→ ACTIVITY
Extract, from the records beneath this instruction, each line that contains the word "computer".
[[ TASK DATA open ]]
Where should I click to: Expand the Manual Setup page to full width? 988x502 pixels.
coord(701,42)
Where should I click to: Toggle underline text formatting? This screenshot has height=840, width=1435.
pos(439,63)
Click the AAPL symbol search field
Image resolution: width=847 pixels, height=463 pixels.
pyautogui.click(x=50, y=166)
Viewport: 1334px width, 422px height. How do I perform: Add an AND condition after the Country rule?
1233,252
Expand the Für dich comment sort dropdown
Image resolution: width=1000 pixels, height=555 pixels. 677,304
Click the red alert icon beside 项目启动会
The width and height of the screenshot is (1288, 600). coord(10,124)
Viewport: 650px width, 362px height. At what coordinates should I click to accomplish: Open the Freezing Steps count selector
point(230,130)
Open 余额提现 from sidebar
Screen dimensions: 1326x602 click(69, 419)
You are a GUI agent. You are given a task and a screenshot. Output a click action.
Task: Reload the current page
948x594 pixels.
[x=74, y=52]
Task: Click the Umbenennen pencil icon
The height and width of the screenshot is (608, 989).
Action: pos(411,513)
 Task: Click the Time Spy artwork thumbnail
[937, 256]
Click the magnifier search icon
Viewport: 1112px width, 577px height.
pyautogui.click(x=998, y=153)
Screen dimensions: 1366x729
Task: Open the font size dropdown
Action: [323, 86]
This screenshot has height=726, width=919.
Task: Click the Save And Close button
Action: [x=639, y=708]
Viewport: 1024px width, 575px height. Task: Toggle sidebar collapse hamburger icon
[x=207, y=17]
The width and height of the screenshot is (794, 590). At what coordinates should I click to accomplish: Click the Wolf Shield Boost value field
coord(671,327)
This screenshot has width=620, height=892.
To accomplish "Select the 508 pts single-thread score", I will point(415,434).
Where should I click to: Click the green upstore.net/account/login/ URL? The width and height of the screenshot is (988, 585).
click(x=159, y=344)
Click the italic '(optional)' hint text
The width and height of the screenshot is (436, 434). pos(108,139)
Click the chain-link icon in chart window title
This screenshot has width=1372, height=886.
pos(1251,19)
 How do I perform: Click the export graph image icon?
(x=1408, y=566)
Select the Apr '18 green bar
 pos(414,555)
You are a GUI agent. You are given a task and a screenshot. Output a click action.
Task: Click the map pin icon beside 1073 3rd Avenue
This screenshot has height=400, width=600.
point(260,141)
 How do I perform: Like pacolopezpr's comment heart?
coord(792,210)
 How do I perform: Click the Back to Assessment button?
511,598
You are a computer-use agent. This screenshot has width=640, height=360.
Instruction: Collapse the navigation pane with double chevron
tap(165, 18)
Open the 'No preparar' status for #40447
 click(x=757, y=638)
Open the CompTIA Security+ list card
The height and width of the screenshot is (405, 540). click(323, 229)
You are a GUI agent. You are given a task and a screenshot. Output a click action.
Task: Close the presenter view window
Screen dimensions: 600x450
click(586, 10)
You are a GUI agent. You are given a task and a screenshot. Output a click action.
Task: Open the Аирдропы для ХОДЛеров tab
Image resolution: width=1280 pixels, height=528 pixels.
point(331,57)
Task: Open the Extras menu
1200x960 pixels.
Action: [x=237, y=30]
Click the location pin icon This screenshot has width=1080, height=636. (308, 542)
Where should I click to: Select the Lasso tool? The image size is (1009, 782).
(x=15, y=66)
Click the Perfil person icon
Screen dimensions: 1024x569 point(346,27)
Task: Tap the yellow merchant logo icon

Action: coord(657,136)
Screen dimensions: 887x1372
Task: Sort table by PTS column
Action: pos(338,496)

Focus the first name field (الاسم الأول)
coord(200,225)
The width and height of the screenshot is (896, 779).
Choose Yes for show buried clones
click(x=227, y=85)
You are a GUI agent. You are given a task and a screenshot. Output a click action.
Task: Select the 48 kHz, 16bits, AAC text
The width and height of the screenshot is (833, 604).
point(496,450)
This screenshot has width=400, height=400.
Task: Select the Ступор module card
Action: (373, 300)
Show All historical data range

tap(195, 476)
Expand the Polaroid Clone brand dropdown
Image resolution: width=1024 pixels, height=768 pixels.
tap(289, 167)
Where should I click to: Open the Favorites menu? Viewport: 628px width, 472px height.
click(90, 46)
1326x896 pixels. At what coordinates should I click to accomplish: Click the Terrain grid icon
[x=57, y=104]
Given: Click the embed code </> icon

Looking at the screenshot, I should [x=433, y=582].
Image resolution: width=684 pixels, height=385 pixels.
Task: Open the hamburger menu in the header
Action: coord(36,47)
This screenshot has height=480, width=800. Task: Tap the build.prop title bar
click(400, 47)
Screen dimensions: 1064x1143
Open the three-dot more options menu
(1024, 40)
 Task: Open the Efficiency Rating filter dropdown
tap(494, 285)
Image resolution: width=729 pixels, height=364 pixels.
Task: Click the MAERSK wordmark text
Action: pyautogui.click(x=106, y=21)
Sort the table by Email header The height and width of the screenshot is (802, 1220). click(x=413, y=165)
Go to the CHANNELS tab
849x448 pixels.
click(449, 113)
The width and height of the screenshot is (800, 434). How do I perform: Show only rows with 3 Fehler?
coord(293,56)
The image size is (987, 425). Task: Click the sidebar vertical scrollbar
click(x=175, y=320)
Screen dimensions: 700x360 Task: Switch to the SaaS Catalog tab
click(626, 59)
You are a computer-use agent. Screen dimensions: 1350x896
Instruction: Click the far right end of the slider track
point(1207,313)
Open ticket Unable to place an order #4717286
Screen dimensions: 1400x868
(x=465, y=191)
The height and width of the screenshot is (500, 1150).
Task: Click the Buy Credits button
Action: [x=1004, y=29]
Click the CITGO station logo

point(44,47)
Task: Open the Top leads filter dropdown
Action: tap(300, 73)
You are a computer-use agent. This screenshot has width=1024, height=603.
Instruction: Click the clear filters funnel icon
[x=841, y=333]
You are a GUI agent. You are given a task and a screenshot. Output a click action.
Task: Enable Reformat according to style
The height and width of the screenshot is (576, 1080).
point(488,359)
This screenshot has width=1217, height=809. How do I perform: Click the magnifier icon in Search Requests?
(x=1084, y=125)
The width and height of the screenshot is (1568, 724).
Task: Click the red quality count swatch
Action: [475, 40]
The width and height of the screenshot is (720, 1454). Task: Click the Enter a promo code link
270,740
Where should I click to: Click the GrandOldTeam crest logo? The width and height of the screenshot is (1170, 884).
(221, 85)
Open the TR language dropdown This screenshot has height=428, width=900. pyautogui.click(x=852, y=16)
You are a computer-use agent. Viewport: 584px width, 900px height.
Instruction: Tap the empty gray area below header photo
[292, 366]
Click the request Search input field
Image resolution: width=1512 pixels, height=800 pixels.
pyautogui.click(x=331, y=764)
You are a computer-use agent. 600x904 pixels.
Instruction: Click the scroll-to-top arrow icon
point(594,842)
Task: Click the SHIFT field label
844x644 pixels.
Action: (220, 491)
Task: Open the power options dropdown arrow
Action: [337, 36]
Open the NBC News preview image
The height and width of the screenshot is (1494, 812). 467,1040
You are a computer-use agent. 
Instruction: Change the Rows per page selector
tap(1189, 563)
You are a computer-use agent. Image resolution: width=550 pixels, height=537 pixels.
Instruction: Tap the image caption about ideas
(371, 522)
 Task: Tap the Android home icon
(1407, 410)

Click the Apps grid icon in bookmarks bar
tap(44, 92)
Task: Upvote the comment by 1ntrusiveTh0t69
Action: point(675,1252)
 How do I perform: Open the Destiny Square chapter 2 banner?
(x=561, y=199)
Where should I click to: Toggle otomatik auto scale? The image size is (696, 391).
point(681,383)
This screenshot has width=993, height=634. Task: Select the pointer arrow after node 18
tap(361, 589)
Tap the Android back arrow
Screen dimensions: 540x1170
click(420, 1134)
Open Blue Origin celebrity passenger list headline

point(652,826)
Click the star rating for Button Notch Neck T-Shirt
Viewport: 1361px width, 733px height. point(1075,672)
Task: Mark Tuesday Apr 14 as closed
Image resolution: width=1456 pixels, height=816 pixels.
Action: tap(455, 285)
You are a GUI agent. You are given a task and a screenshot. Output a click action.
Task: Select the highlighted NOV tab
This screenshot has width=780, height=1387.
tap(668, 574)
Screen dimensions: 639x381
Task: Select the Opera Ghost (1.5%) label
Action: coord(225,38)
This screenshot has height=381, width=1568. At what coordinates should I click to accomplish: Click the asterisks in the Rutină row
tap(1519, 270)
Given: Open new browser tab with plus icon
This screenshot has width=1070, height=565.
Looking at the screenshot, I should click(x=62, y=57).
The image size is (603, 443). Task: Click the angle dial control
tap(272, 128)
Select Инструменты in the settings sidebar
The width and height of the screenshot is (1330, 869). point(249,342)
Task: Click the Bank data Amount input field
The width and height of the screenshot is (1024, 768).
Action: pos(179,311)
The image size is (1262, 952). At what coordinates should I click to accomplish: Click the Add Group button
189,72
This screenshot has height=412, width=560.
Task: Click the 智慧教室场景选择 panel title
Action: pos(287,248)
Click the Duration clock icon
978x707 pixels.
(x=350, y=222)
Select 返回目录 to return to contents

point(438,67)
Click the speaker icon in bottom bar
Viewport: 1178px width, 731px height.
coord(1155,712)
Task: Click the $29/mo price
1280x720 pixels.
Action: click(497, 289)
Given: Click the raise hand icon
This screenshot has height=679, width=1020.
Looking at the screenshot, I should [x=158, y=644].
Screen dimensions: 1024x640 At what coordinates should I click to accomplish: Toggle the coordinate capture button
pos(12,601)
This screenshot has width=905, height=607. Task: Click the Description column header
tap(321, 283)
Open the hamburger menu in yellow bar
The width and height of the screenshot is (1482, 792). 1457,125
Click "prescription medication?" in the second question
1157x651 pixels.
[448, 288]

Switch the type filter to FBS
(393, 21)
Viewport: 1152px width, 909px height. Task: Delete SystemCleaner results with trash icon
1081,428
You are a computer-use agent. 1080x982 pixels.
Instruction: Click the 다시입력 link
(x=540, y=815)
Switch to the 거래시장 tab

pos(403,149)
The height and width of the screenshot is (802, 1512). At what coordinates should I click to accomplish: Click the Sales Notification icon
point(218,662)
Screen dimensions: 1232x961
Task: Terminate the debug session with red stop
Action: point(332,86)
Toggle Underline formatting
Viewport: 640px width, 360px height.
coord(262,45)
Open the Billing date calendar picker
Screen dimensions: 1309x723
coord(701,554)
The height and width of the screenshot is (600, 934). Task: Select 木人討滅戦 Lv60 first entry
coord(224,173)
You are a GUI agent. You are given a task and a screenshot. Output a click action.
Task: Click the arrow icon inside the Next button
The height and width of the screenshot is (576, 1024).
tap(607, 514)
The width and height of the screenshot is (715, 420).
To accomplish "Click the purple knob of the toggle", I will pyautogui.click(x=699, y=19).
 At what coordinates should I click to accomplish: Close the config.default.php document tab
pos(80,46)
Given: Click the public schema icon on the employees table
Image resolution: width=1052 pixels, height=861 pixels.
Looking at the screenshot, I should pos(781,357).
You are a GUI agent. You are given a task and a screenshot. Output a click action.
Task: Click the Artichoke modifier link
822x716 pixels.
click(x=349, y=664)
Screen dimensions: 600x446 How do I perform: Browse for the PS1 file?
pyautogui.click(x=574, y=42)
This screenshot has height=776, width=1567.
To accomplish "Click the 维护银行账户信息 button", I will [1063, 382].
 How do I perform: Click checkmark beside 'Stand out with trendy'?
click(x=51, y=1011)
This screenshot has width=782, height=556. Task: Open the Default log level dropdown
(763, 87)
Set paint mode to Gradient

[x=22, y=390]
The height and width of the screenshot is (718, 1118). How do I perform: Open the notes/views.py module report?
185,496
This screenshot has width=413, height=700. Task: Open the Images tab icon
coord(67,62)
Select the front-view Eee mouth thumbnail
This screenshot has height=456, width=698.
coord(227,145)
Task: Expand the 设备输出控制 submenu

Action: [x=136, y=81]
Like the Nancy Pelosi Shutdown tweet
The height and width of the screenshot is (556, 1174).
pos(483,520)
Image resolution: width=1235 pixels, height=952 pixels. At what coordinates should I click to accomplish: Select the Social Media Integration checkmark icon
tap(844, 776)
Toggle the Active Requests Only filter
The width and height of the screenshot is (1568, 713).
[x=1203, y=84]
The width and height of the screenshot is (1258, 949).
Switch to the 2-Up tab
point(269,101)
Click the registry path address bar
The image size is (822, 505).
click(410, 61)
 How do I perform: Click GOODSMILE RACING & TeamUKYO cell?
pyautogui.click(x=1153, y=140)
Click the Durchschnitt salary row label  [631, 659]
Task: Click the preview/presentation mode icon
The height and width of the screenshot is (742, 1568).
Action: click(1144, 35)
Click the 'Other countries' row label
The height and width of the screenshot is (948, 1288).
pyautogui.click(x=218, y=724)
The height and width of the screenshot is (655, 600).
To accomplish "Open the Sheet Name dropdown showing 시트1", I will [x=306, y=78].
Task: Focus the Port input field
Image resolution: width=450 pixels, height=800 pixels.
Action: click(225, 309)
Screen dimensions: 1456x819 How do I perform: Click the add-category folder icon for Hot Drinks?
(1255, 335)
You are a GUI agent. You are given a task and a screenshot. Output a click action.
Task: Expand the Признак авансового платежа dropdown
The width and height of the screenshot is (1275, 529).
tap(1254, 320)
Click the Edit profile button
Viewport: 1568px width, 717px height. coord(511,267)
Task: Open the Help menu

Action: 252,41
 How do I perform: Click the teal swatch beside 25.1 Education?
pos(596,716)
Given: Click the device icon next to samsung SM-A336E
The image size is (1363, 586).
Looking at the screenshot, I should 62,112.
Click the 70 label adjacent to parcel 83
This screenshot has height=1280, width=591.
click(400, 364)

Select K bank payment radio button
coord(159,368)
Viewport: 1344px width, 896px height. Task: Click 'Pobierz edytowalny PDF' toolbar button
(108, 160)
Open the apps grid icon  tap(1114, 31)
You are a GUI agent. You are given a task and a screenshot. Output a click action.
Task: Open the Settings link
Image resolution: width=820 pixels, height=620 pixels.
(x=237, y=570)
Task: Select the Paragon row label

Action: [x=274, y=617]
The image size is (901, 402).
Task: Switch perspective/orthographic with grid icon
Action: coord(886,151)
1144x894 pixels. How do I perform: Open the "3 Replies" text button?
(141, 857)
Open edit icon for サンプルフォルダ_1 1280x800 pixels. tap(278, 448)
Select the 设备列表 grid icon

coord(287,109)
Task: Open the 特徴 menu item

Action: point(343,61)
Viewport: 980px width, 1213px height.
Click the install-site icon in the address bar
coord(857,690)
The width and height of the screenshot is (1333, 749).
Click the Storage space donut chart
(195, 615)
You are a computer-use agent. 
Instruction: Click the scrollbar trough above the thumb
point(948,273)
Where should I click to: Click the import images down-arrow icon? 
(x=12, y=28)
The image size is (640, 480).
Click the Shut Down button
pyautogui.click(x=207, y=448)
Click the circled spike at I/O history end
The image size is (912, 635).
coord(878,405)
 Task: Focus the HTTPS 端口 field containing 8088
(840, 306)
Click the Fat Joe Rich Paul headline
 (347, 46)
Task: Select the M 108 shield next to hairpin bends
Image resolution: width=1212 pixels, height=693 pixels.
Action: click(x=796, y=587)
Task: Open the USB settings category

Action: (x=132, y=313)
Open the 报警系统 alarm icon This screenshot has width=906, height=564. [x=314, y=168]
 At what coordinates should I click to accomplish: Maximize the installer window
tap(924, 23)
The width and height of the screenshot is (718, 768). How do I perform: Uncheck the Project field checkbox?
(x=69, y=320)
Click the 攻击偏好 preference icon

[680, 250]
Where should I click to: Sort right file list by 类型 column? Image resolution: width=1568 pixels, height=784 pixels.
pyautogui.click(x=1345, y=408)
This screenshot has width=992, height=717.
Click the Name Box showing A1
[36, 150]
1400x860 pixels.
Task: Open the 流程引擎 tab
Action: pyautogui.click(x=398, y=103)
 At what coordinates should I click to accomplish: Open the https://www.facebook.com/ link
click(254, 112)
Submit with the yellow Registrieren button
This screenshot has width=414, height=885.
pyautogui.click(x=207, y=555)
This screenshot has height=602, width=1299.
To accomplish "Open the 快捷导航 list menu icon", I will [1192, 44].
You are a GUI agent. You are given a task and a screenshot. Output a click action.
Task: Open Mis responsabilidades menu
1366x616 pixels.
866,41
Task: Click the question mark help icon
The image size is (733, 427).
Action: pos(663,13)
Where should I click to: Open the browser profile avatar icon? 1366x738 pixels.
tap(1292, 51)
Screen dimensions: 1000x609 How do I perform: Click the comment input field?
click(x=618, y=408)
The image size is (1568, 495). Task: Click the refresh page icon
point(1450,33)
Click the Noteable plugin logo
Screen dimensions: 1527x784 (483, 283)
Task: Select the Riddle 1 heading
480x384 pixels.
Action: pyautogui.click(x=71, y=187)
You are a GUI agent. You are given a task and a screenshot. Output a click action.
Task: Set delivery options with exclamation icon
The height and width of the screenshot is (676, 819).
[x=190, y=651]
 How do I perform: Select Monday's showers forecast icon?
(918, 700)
[[ TASK DATA closed ]]
→ SOLVED EXERCISE
You are a computer-use agent. This screenshot has width=640, height=360.
You are a computer-use agent. Screen dimensions: 1350x896
You are a computer-use agent. This screenshot has width=1024, height=603.
You are a computer-use agent. Viewport: 584px width, 900px height.
You are a computer-use agent. 600x904 pixels.
You are a computer-use agent. 
You are a computer-use agent. Image resolution: width=550 pixels, height=537 pixels.
You are a computer-use agent. 1080x982 pixels.
You are a computer-use agent. 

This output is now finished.